En declaraciones a Europa Press, 'La Yerbabuena' explicó que el apoyo al flamenco, ya sea desde el Ministerio o desde la Junta de Andalucía, "debe ser un apoyo algo más que económico, debe ser un apoyo presencial, impulsando que representantes de las instituciones acudan a los estrenos".
Además, incidió en que "se tiene que gestionar la posibilidad de la creación de un teatro, en Andalucía, Madrid o cualquier otra parte, en el que cada día del año se pueda ir a ver flamenco y donde se pueda exponer el trabajo de gente con más nombre y con menos, evitando que haya personas que se queden en el camino porque no dispongan de estas posibilidades".
Asimismo, apuntó que, aunque se tiende a hacer responsable a la Administración, "también el artista tiene que empezar a invertir en su trabajo y a luchar para que haya una infraestructura, ya que en el flamenco no hay unión ni confianza entre los propios artistas, un factor que también perjudica la situación de este arte".
De este modo, a lo largo de la conferencia-coloquio que pronunció en el curso de la UPO 'El flamenco de ayer y de hoy' la bailaora reveló que, a pesar de haber escuchado muchas veces que el flamenco es una forma de vida, eso es algo que "no ha visto". "A mí me ha tocado vivir en una época distinta, en la época de Miguel Poveda, Segundo Falcón y muchos otros, que tratan de abrirse camino es este mundo y ser ellos mismos", apostilló.
'La Yerbabuena' resaltó que no baila para bailar mejor que nadie, sino para bailar mejor que ella misma, añadiendo, además, que " lo importante es bailar, sea en España o el extranjero, la satisfacción es la misma". Sin embargo, reveló que el caso de Sevilla "es especial, una sensación inexplicable, una alegría y un sentimiento único, al saber que hay muchos compañeros que te han dado un sitio simplemente para disfrutar".

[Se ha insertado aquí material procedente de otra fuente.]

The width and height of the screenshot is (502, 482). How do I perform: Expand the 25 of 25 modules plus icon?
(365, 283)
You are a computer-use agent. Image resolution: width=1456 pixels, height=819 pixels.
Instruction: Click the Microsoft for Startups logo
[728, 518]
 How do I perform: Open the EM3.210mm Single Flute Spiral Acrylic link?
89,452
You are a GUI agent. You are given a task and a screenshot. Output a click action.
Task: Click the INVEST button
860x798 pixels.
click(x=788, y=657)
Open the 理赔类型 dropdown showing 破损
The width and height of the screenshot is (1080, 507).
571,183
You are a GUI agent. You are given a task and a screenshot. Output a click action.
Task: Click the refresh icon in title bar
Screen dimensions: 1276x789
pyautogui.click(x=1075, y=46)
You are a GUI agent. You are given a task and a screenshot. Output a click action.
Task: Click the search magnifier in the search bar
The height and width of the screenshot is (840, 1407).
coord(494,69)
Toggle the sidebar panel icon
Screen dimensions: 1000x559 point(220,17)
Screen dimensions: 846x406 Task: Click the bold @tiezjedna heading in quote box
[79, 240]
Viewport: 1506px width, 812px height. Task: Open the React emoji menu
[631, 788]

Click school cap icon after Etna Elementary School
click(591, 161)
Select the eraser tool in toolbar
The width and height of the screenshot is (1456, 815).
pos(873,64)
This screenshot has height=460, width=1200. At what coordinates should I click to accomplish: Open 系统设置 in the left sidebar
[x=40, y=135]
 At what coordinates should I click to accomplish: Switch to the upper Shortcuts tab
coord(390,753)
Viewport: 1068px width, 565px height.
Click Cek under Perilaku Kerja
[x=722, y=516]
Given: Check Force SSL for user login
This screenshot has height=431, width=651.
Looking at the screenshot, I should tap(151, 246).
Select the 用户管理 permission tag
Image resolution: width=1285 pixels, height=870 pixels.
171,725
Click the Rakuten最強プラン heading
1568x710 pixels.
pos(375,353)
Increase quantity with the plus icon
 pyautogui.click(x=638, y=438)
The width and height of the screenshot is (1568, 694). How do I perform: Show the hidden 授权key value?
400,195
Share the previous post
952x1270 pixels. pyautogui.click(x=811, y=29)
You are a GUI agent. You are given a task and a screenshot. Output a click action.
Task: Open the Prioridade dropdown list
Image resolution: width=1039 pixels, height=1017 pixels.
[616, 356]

La bailaora confesó no haber dado nada al flamenco, sino todo lo contrario, haber recibido todo de él, porque "este arte me ha permitido encontrarme a mí misma". Además, consideró que, ante todo, "se debe ser persona, hay que subir peldaño a peldaño, ya que lo difícil no es llegar sino mantenerse, así, para ser un buen bailaor se debe tener un amor incondicional al flamenco y respetar a las personas y a este arte por encima de todo, pues hoy en día cualquiera puede ser artista".
EL ALMA
"Cuando me enteré de que el corazón era un músculo me sentó muy mal, ya que para mí era una caja sin fondo donde se guardaban los sentimientos, pero entonces apareció la palabra alma, que cambió no sólo mi carrera profesional, sino también mi vida". A este respecto, citó a Belmonte, quien decía que "para torear bien uno se tiene que olvidar de que tiene cuerpo", esto, agregó, "se aplica también al baile, cuando el corazón te late a 160 pulsaciones por minuto, te dejas guiar por el alma".
Por otra parte, observó que en el flamenco "uno todavía se encuentra con muchas trabas, la traba del paisaje, de dónde eres, de tu raza, de tu altura y de lo que estás dispuesto a aceptar". "A mí se me reprocha que no acuda a determinados eventos, pero yo no necesito emborracharme en las fiestas para vivir el flamenco, yo me emborracho del cante, la madre de este arte", matizó
Igualmente, señaló que "no se trata de ser artista o figura, se trata de bailar, por lo que una vez que comienzas a bailar eres bailaor, un artista es otra cosa, hay gente a quien le gusta el arte y gente a quien le gusta el artisteo".
La bailaora se consideró "afortunada" por haber sabido rodearse de gente a quien quiere, "pues los conocidos no son lo mismo que los amigos". En este sentido, destacó el "privilegio" de tener a un guitarrista de" la talla" de su marido a su lado, "ya que la música y el baile son una sola cosa, por lo que su colaboración y la de mi equipo dan forma a la compañía Eva 'La Yerbabuena'".